RODRIGO DÍAZ DE VIVAR, EL CID



El Cid representa el prototipo del caballero español, techado con las máximas virtudes: leal, justo y valiente. Nació en Vivar, Burgos y se crió en la corte del Rey Fernando, donde recibió educación y protección, siendo gran amigo del príncipe Sancho.
A la muerte del rey Fernando, se divide la corona entre sus cinco hijos: Sancho, Alfonso, García, Elvira y Urraca, correspondiéndoles respectivamente Castilla, León, Galicia, Toro y Zamora.
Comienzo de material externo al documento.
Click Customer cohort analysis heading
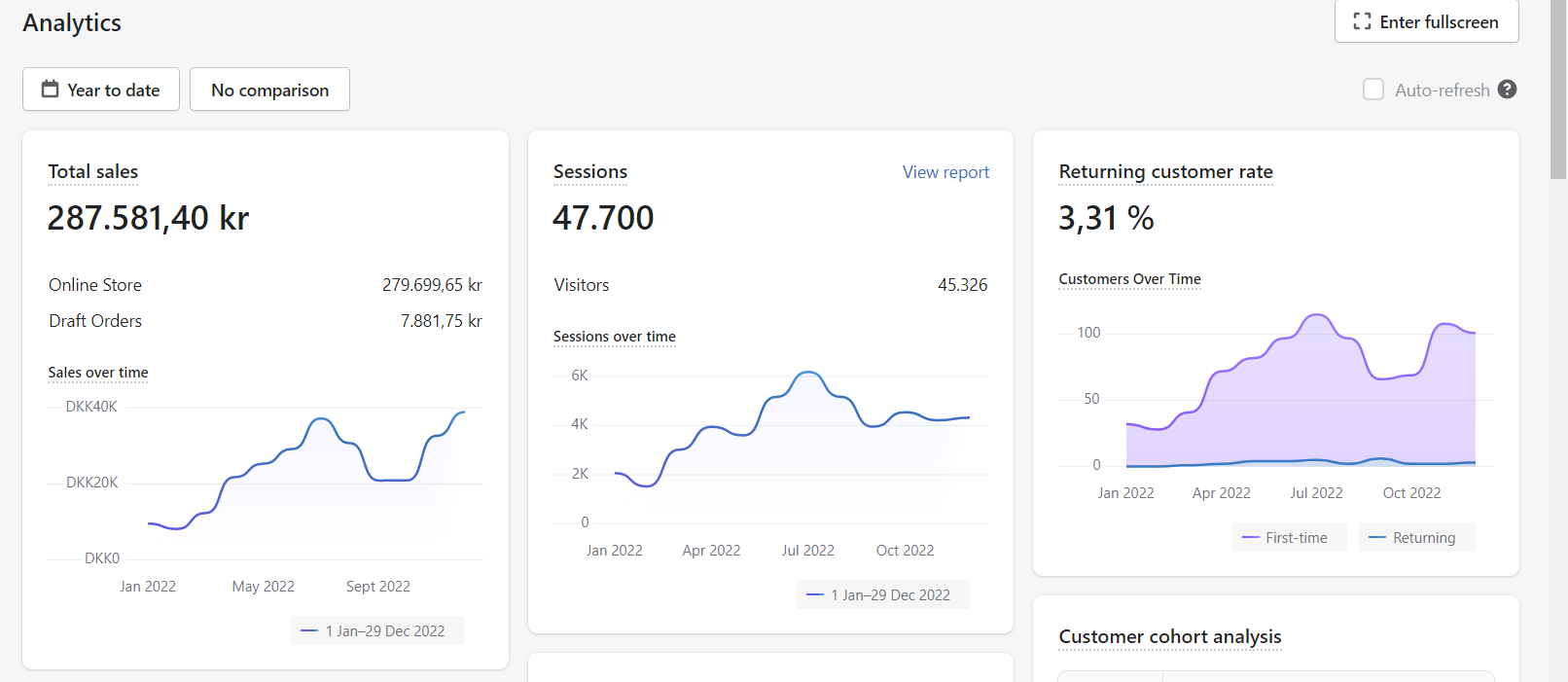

Don Sancho no aceptó la división y empezó una lucha contra sus hermanos, a los fines de unificar los territorios, siendo su brazo derecho, su alférez Don Rodrigo Díaz, quien obtiene a los 23 años el título de “Campeador”.
Don Sancho logra conquistar León, Galicia y Toro, pero es asesinado durante el cerco de Zamora por Bellido Dolfos. Con la muerte de Don Sancho, la suerte de Rodrigo cambió. Alfonso VI es nombrado rey y Rodrigo lo obliga públicamente a jurar su inocencia en la muerte de Don Sancho. Humillación que nunca le perdonó.

Posteriormente, se casa con Doña Ximena, sobrina del rey Alfonso VI.
En represalia por el juramento obligatorio y por calumnias levantadas por García Ordóñez, nuevo alférez real, Rodrigo es desterrado de Castilla. Trescientos caballeros lo acompañan en su exilio.
Durante su destierro, el Cid conquista las ciudades de Lérida, Valencia, Tortosa Albarracín, etc… , las cuales se encontraban bajo dominio musulmán e implanta la religión cristiana, crea un estatuto de justicia, acuña monedas y se rodea en Valencia de una corte estilo oriental, a la que acuden poetas árabes y cristianos
La leyenda narra que en la última batalla dada por el Cid, éste fue herido de muerte y agonizante ordenó que fuera amarrado a su caballo Babieca, con su armadura y su espada Tizona, al verlo, los moros huyeron ganando así su última batalla.